Related Subjects:
|Transient Loss of Consciousness
|Vasovagal Syncope
|Syncope
|Aortic Stenosis
|First Seizure
|Carotid Sinus Syncope
⚠️ Any sudden loss of consciousness without warning should be assumed to be due to a cardiac arrhythmia until proven otherwise. Transient loss of consciousness (TLOC) must be taken very seriously and assessed and investigated. 🚗 It can have implications for driving: patients must be advised to stop driving and inform the DVLA until a cause is established. See Driving advice topic.
📖 About
- 🧑⚕️ Common ED presentation, particularly in older adults.
- 🌓 Often described as “blackouts.”
- 🔍 Key to distinguish from seizure, TIA, or metabolic causes.
📝 Assessment
- History is key: Reconstruct the episode in detail; 👀 witness accounts invaluable (ask family/friends with consent).
- Before: 🧍 Position, activity, prodrome (💫 visual dimming, 🤢 nausea).
- During: Responsiveness, 💥 movements (jerks vs tonic–clonic), duration, colour, breathing.
- After: ⏱️ Time to recovery, 💤 confusion, headache, drowsiness.
🔎 Differentials
- 🩸 Vasovagal syncope: Triggered by standing, heat, meals, alcohol. Brief LOC, quick recovery. Minor jerks possible, incontinence rare.
- ❤️ Cardiac causes: Arrhythmia (brady/tachy), aortic stenosis, HOCM. Often exertional/no warning. May need ECG, echo, Holter/loop recorder, pacemaker.
- 💔 Silent MI / hypotension: Check ECG, troponin, echo.
- 🫁 Pulmonary embolism: Large PE can present with syncope. D-dimer ± CTPA.
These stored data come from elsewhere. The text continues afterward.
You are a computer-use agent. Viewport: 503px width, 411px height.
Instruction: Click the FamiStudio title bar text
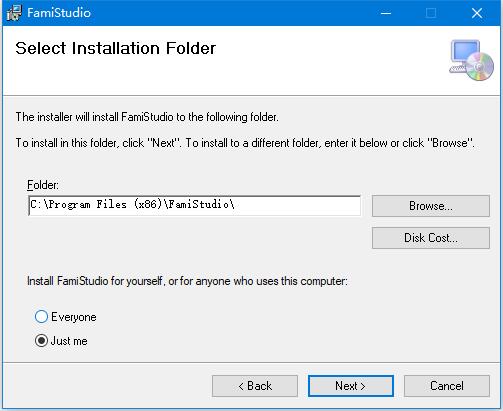[59, 13]
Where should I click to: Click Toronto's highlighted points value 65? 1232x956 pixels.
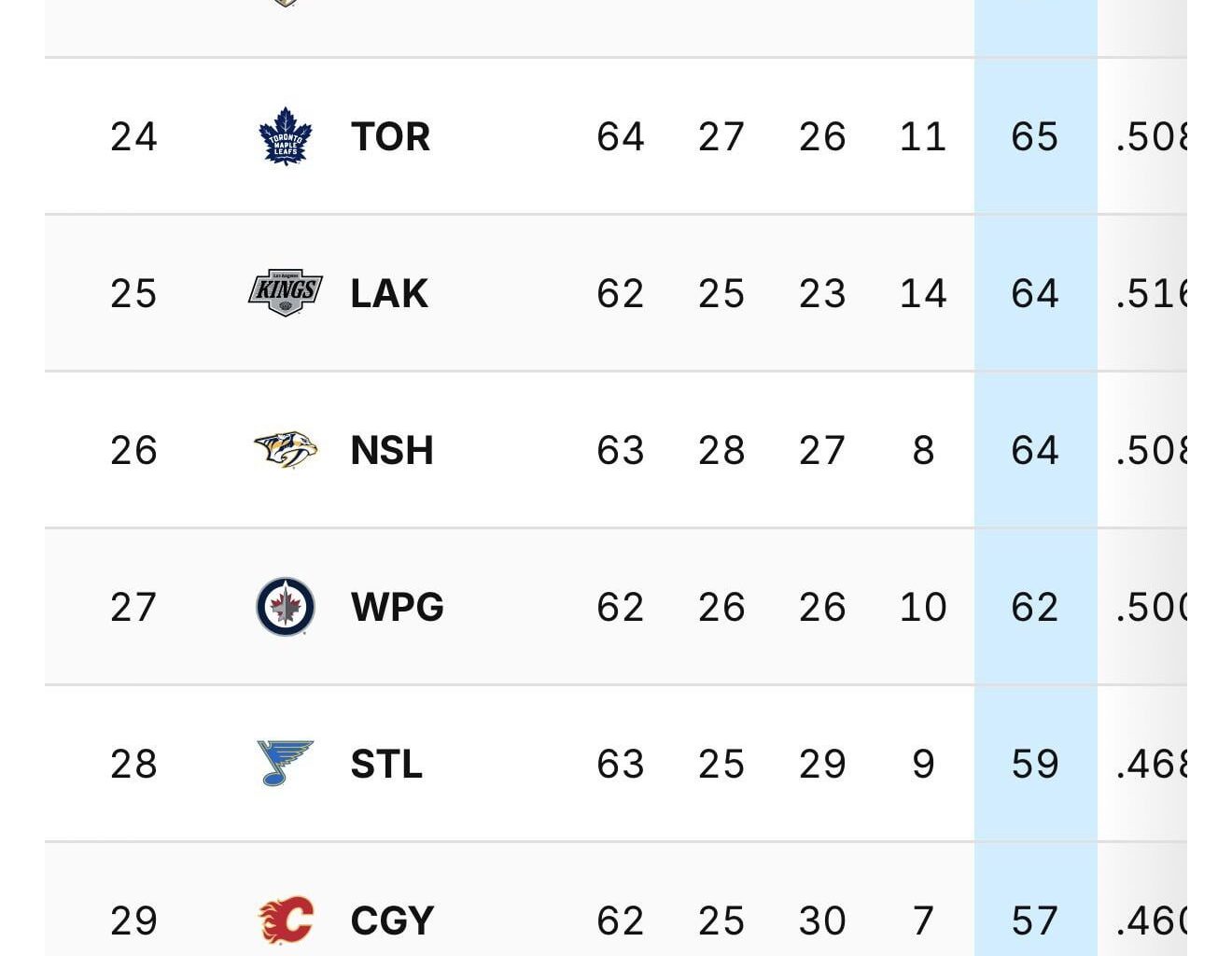[x=1034, y=136]
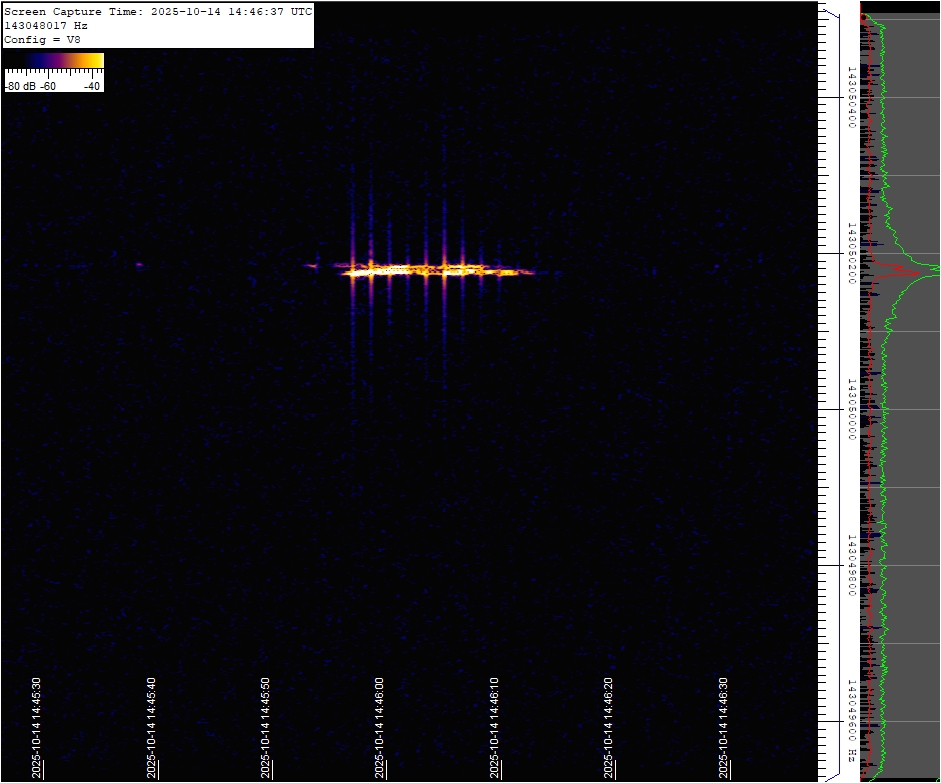Select the 14:46:10 time axis marker
This screenshot has height=783, width=941.
(494, 728)
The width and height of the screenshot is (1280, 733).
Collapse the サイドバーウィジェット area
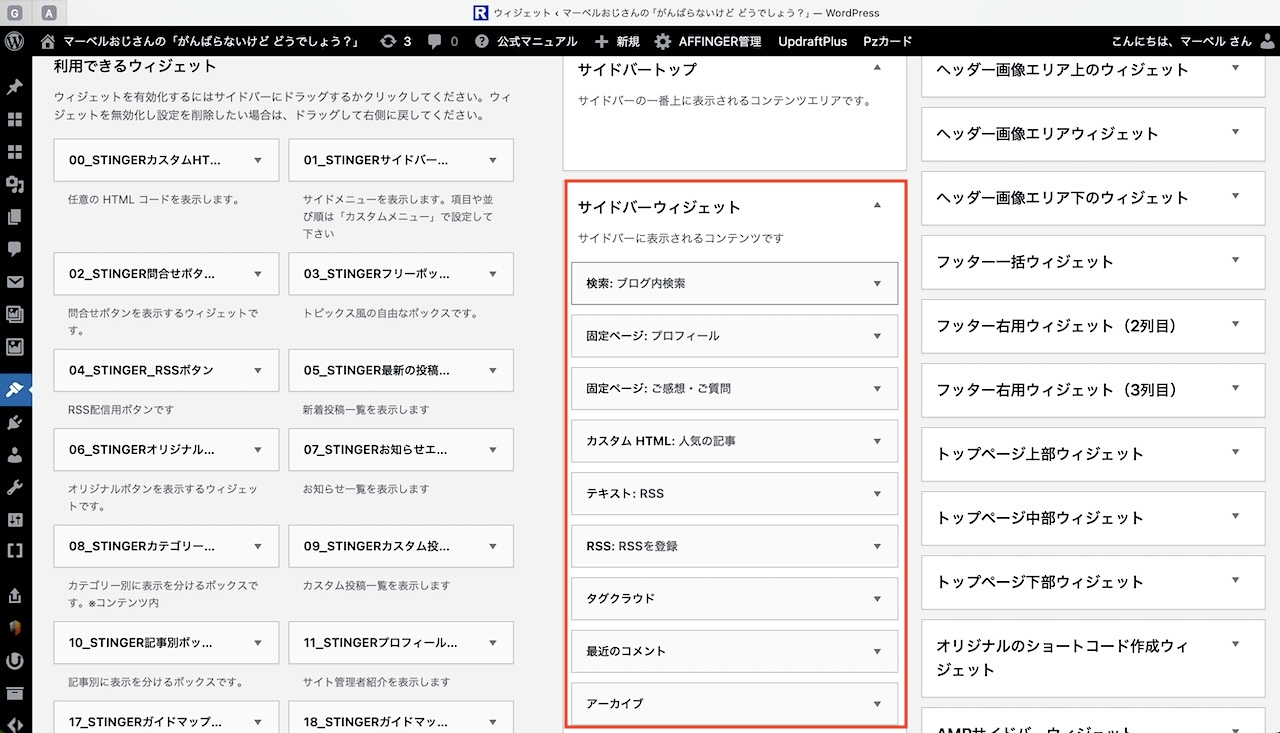coord(877,206)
- 🧠 Subarachnoid haemorrhage: Thunderclap headache + transient LOC. CT brain early.
- ⚡ Seizure: Lateral tongue bite 👅, incontinence, prolonged post-ictal drowsiness. Needs neuro referral, CT/MRI ± EEG.
- 👔 Carotid sinus syncope: Triggered by tight collars/head turning. Diagnose with carotid massage (caution!).
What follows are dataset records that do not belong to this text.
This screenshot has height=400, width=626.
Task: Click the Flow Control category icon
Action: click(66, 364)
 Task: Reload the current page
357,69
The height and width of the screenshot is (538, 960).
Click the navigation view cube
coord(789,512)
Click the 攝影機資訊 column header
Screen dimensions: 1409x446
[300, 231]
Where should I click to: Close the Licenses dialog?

- 📉 Orthostatic hypotension: Drop in SBP >20 mmHg when standing. Common in elderly, worsened by 💊 diuretics, alpha-blockers, Parkinson’s meds.
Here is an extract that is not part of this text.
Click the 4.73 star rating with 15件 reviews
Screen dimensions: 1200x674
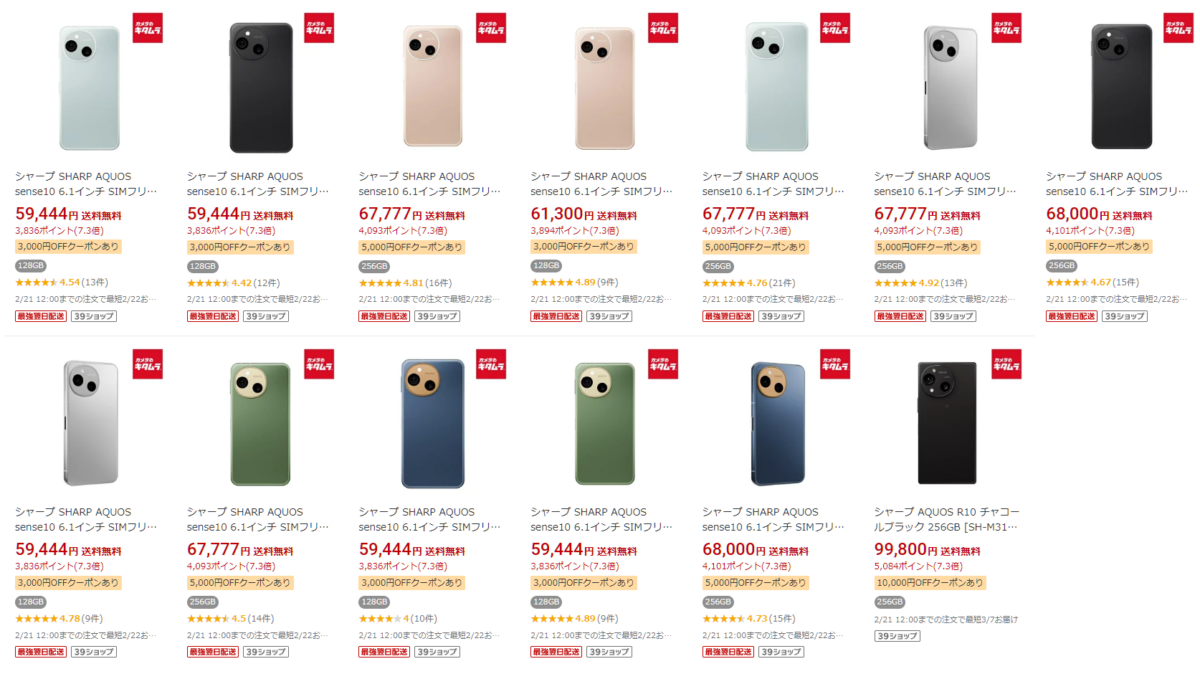[x=749, y=619]
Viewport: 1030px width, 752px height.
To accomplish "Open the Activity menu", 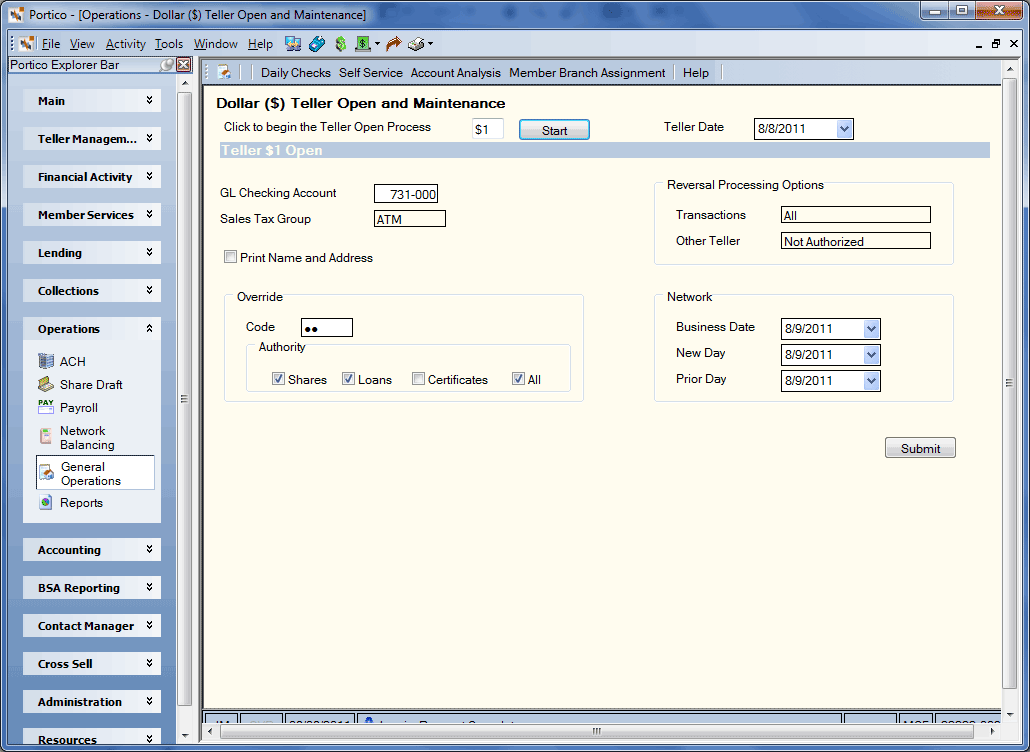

- 🍭 Hypoglycaemia: Often in diabetics, Addison’s, or rarely insulinoma.
🧪 Investigations
- 🩸 Bloods: FBC, U&E, glucose, TFTs, bone profile.
- 📈 Cardiac: ECG, troponin, Holter (24–72h) or loop recorder, echo.
- 🫁 Thromboembolic: D-dimer ± CTPA if PE suspected.
- 🧠 Neurology: CT/MRI brain (SAH, seizure, structural cause). EEG if recurrent unexplained episodes.
- 🧬 Endocrine/metabolic: Glucose, cortisol (± Synacthen test if Addison’s suspected).
💊 Management
- 💊 Review meds: rationalise antihypertensives in frail, stop/reduce CCB, diuretics, alpha-blockers if contributory.
- 🚗 Driving advice: Stop until cause clarified; DVLA must be informed.
- Specific therapy:
- ❤️ Cardiac: Pacemaker (brady), ablation (tachy).
- 🧍 Vasovagal / orthostatic: Lifestyle (hydration 💧, slow posture changes). Fludrocortisone/midodrine if resistant.
- ⚡ Seizure: Anticonvulsants if recurrent/unprovoked. Neuro referral.
- 🚨 Acute causes: PE, MI, SAH → urgent specialist management.
💡 Clinical Pearl:
The most dangerous differential is arrhythmic cardiac syncope 🫀 — always exclude this first.
📚 Exam tip: “Sudden collapse, no prodrome, rapid recovery” → think cardiac syncope until proven otherwise.